Rafaela mora na ocupação com o filho de 11 anos e um dia, que é cadeirante. Segundo a liderança, na ocupação há 37 crianças e três idosos. Por isso, há muita preocupação de que forma se dará a reintegração de posse.
Já Jéssica Oliveira Souza, garçonete desempregada, de 28 anos, explica que a Defensoria Pública fez a defesa dos moradores, mas não houve consenso. “A gente não quer o aluguel social por apenas uma ano.
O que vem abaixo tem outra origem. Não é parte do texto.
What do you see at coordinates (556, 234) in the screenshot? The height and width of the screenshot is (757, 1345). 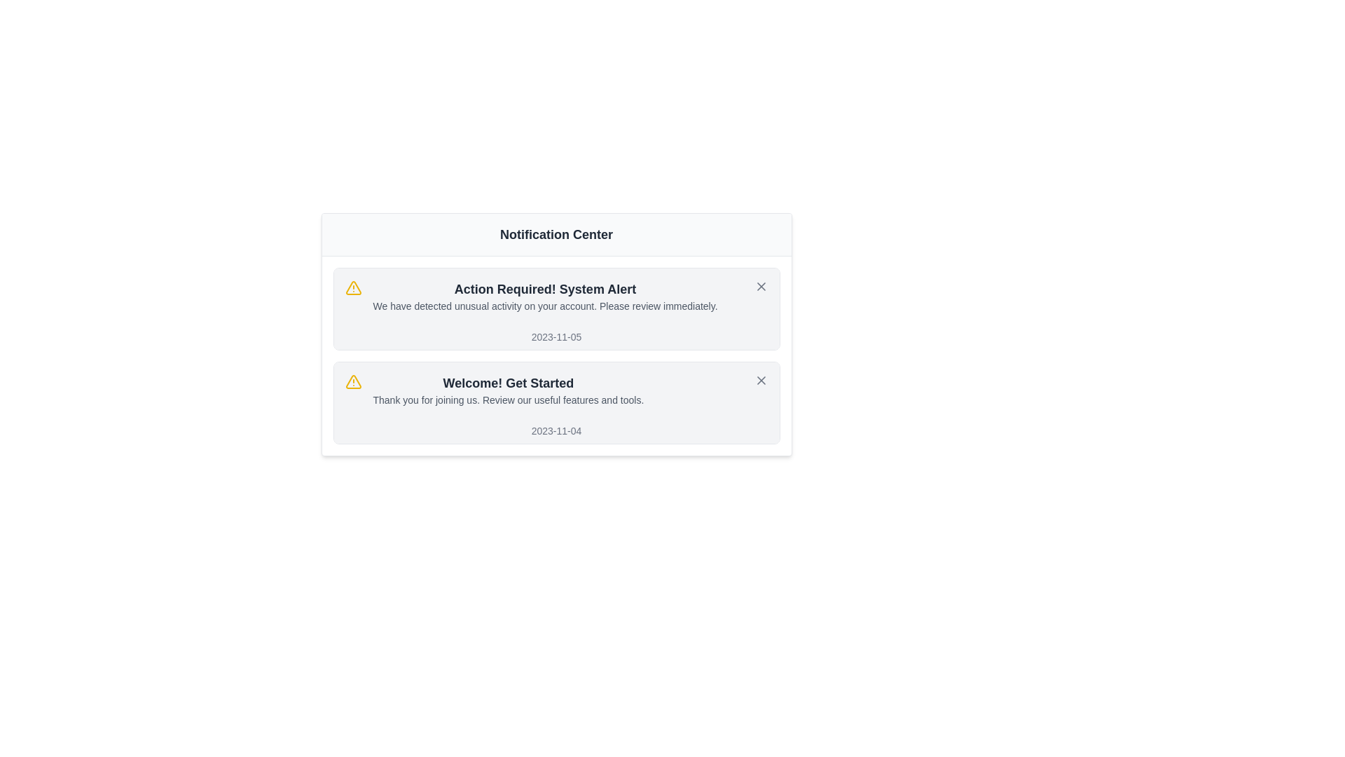 I see `text from the header that indicates the section contains notifications, located at the top of the white card` at bounding box center [556, 234].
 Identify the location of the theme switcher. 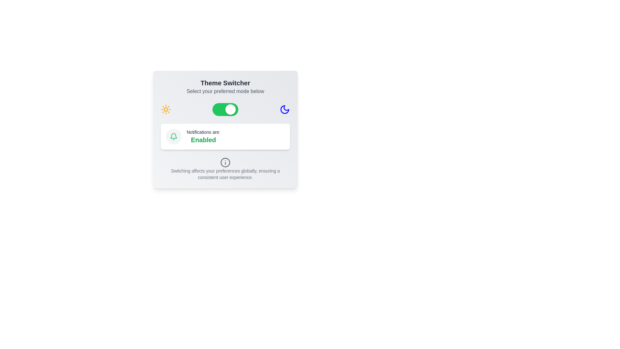
(212, 109).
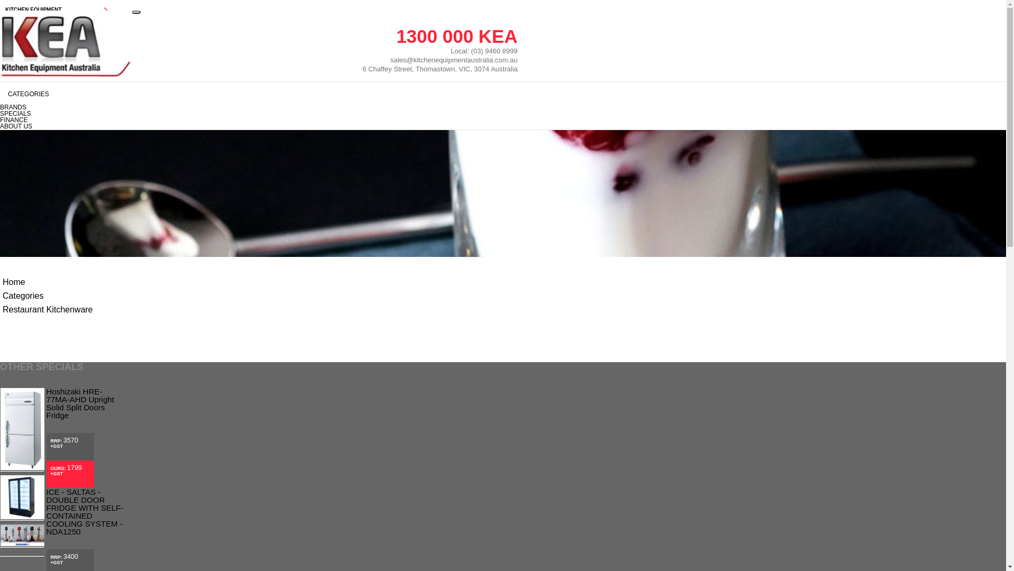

Por isso, vamos fechar a rua em protesto, apesar de a prefeitura já ter avisado que nos dará uma multa de R$ 5 mil”.
Jéssica, que diz ter dificuldades de manter um emprego pelo preconceito contra os que moram na ocupação, tem marido e quatro filhos, com as idades de dois, três, nove e 10 anos.
Luta judicial
A prefeitura conseguiu uma liminar de reintegração de posse, porém na decisão judicial, confirmada em segunda instância, a PMV só poderia reaver o imóvel depois de oferecer uma solução para o destino das famílias sem teto que ocupam o lugar.
Em reunião realizada em abril deste ano, representantes da ocupação, do Movimento Nacional de Luta pela Moradia (MNLN) e das Brigadas Populares apresentaram para a prefeitura uma proposta de reforma conjunta do edifício, com a permanência das famílias no local.
“Acreditamos que é obrigação do poder público realizar as políticas de moradia, mas tendo em vista as dificuldades financeiras, estamos propondo que o custo e o trabalho da reforma do edifício fossem compartilhados entre a prefeitura e o movimento”. Para isso, os próprios moradores estariam dispostos a colaborar, além de uma equipe de arquitetos e engenheiros parceira que está disposta a ajudar na realização do projeto”, explica Lucas Martins, das Brigadas Populares.
De acordo com Lucas, esse tipo de intervenção do poder público junto aos moradores mantendo-os no local é comum, principalmente nas ocupações horizontais, em terrenos vazios, mas também já foi feita em ocupações verticais no Brasil e no mundo.
O secretário de Obras e Habitação e vice-prefeito, Sérgio Sá (PSB), esteve presente na reunião intermediada pelo secretário de Cidadania, Direitos Humanos e Trabalho, Bruno Toledo, já que o diálogo entre as partes não vinha acontecendo. Mas a prefeitura foi irredutível. Considera que é necessária a retirada das famílias para que sejam feitas as obras para destinar o Edifício Santa Cecília para programa social de habitação, no qual os atuais ocupantes teriam que disputar as vagas de acordo com os critérios do poder público, assim como em outros projetos.
Posto de Saúde
Em junho deste ano, por intermédio da Defensoria Pública, 40 famílias do Santa Cecília chegaram a ser cadastradas na Unidade de Saúde Geny Grijó, praticamente vizinha ao edifício, no Parque Moscoso. Apesar dos dois anos de residência na cidade, o prefeito Luciano Rezende se negava a prestar a integralidade dos serviços públicos de saúde aos moradores do edifício, sob o argumento de que, por morarem em uma ocupação, não seriam residentes regulares do Centro.
A unidade de saúde apenas realizava atendimentos emergenciais aos moradores que a ela se dirigiam, mas se recusava a realizar o cadastramento das famílias, medida essencial para o acompanhamento médico, atendimento domiciliar, fornecimento regular de medicamentos e marcação de consultas com determinadas especialidades. Entre os que residem na ocupação, encontram-se pessoas idosas, grávidas, crianças e pessoas com deficiência física, algumas com necessidade de cuidados especiais.